▸ **WRITTEN INSTRUCTION A**
Output the part of the forum post on copyright and personal copies from "Posted by: Dino" to "in something else.", word for word.

▸ **TEXT PROVIDED**
— begin —
Posted by: Dino (All Dino, All the Time) | December 03, 2005 at 11:07 PM
Dino, I think you need to re-read my earlier posts on this topic. In short, anyone is free to make copies FOR THEIR OWN PERSONAL USE. That is true of web sites, books, records and most anything else. Copyright becomes an issue only when someone tries to redistribute the information or to re-use it in something else.
As I wrote earlier, "if you make a copy and keep it on your own hard drive and simply read it yourself, I believe you are perfectly within legal boundaries. Anybody can make a copy of eogn.com for their own use ..."
and
"Should you later republish or reprint or otherwise redistribute the information to others, you might then be in danger of violating copyright laws."
In short, you can legally copy it all you wish but don't give it to anyone else or re-use the data in any manner without permission.
— end —
▸ **RECORDS**
— begin —
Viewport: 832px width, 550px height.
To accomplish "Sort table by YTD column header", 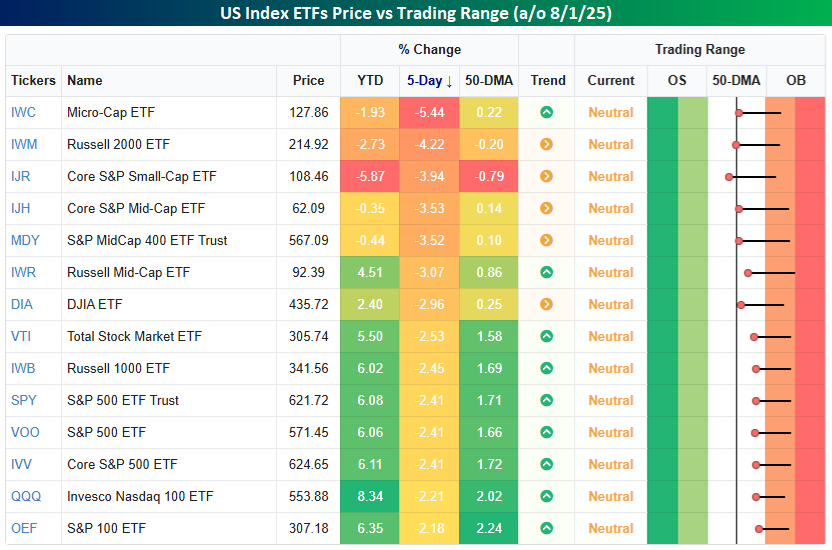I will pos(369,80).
— end —
— begin —
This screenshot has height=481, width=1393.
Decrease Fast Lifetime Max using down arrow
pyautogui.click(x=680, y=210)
— end —
▸ **WRITTEN INSTRUCTION B**
Filter the records down to every line that contains the word "height", copying each such line unchanged.

▸ **OUTPUT A**
Posted by: Dino (All Dino, All the Time) | December 03, 2005 at 11:07 PM
Dino, I think you need to re-read my earlier posts on this topic. In short, anyone is free to make copies FOR THEIR OWN PERSONAL USE. That is true of web sites, books, records and most anything else. Copyright becomes an issue only when someone tries to redistribute the information or to re-use it in something else.

▸ **OUTPUT B**
Viewport: 832px width, 550px height.
This screenshot has height=481, width=1393.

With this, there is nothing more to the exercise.